We need source code verification for canisters

We know we can check the WASM hash of a canister and developer can expose WASM code from their source code on github. There is also a complicated steps to verify code integrity of a canister Creating reproducible canister builds | Internet Computer

However, I think we are missing a fundamental component to tell end users that

  1. whether the frontend canister you are interacting is open sourced. If yes, where is the source code
  2. when the frontend canister makes network calls to other backend canisters, tell users which of them are open sourced and which are not. If open sourced, where is the source code of the downstream backend canister
  3. a place to search for canisters and check the transaction (API calls) request and response history. This may be impossible to implement natively but there should be a SDK for developer to use to expose logs

I think this is crucial for a public blockchain. If it’s hard / near impossible for normal users to verify the code integrity, or at least being assured the code is open sourced given that most users cannot read code, then we can’t say it’s a public decentralized computing platform. And that is a major reason why people don’t believe in ICP per some of my friends opinion.

Also, this provides near feature parity with mainstream blockchains which people are familiar with. This disparity confuses/scars/blocks people to use IC. If most of apps on IC are not open sourced, it is no different from web2. Why people would use IC instead of normal web2 app on AWS?

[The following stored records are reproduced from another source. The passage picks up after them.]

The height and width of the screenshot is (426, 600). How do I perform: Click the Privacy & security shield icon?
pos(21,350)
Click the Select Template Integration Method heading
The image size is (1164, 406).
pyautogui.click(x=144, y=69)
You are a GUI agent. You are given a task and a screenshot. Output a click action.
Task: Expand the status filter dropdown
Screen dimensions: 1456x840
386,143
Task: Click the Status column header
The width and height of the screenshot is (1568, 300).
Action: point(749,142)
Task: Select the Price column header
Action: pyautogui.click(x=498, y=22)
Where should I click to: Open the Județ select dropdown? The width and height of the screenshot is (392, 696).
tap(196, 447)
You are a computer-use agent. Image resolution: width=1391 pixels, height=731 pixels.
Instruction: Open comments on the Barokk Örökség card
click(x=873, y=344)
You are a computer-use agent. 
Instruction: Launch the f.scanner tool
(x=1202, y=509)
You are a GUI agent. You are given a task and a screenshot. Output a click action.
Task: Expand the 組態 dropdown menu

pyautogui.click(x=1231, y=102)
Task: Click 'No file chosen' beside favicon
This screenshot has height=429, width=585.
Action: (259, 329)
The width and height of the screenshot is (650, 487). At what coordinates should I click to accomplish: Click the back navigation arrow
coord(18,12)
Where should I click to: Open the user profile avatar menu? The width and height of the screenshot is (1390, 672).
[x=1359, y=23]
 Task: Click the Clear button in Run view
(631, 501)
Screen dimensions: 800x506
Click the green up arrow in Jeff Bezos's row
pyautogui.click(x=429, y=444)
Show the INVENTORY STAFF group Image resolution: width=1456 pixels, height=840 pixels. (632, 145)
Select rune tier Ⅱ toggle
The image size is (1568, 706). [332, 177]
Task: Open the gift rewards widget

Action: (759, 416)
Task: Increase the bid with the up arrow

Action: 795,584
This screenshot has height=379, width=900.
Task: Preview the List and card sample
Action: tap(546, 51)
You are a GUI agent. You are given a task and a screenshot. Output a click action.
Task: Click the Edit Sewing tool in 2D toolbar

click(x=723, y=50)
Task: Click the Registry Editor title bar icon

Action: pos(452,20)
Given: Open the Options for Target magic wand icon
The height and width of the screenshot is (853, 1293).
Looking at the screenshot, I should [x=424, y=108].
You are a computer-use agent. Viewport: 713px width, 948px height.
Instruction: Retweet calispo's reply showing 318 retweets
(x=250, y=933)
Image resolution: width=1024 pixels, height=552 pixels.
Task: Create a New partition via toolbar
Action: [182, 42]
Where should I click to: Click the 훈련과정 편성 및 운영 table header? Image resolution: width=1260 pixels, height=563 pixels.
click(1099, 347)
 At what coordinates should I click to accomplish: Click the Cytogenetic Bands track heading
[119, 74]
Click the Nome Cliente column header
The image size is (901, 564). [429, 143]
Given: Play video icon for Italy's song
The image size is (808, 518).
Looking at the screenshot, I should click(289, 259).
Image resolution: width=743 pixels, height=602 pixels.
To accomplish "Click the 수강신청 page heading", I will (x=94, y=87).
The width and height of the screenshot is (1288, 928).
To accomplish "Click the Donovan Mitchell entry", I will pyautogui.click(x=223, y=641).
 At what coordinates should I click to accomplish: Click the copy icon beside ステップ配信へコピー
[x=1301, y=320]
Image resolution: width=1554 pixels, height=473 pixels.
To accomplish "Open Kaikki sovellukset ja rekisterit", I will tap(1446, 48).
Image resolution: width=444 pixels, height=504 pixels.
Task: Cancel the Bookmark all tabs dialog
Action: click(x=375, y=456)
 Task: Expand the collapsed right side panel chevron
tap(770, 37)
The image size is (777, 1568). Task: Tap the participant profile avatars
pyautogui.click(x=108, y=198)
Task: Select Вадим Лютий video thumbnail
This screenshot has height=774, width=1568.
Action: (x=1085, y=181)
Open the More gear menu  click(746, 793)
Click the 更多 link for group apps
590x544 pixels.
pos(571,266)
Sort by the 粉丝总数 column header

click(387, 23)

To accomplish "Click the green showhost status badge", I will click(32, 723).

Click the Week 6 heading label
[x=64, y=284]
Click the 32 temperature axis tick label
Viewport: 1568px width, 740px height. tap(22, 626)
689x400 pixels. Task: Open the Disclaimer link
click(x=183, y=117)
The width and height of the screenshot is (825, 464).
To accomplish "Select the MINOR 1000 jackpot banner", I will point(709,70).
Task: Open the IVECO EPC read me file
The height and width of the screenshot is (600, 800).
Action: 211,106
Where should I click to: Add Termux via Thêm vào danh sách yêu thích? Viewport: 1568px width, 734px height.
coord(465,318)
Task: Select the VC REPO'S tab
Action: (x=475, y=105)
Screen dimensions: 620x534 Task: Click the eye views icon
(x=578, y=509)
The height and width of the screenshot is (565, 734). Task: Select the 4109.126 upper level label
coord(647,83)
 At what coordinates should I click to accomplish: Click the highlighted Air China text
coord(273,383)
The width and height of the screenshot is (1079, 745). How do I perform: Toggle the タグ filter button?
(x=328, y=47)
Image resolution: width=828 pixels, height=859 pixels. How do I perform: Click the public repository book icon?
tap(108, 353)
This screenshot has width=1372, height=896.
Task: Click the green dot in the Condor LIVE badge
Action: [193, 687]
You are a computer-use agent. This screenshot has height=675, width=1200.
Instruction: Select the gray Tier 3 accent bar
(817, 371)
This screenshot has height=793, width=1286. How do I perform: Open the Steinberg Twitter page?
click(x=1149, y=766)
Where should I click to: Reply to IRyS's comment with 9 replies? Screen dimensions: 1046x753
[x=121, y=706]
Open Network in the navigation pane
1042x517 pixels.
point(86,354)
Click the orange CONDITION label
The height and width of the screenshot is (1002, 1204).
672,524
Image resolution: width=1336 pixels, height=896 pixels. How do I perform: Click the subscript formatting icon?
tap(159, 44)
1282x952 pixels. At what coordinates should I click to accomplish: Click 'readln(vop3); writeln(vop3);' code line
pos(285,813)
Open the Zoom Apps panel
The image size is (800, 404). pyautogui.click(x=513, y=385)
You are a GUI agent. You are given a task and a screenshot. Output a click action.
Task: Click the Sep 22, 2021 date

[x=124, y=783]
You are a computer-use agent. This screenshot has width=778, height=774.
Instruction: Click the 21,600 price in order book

You can argue that it is the responsibility of developers to open source their dapp and provide a user friendly way to prove the canister is indeed running with that source code. However, without a standard mechanism for both devs and users to easily check that, it would be hard to make that a norm hence hardly make IC a public blockchain

To my understanding, this is possible to be built. Dfinity, do you agree this is important and is there a roadmap for this?

Another possible argument is that all of the dapps out there build their website using AWS and 1% of the component is hosted on Ethereum and you don’t even know whether the frontend/backend is calling the right smart contract with the right request and show users back with the untampered response. They are no better, right?

Well, users can at least check the transaction detail real time on etherscan (or polygonsan etc) and this provides integrity in some level. Whereas on IC, the problem is you don’t know what is running. Telling users canister is unstoppable, untampered and deterministic makes no difference.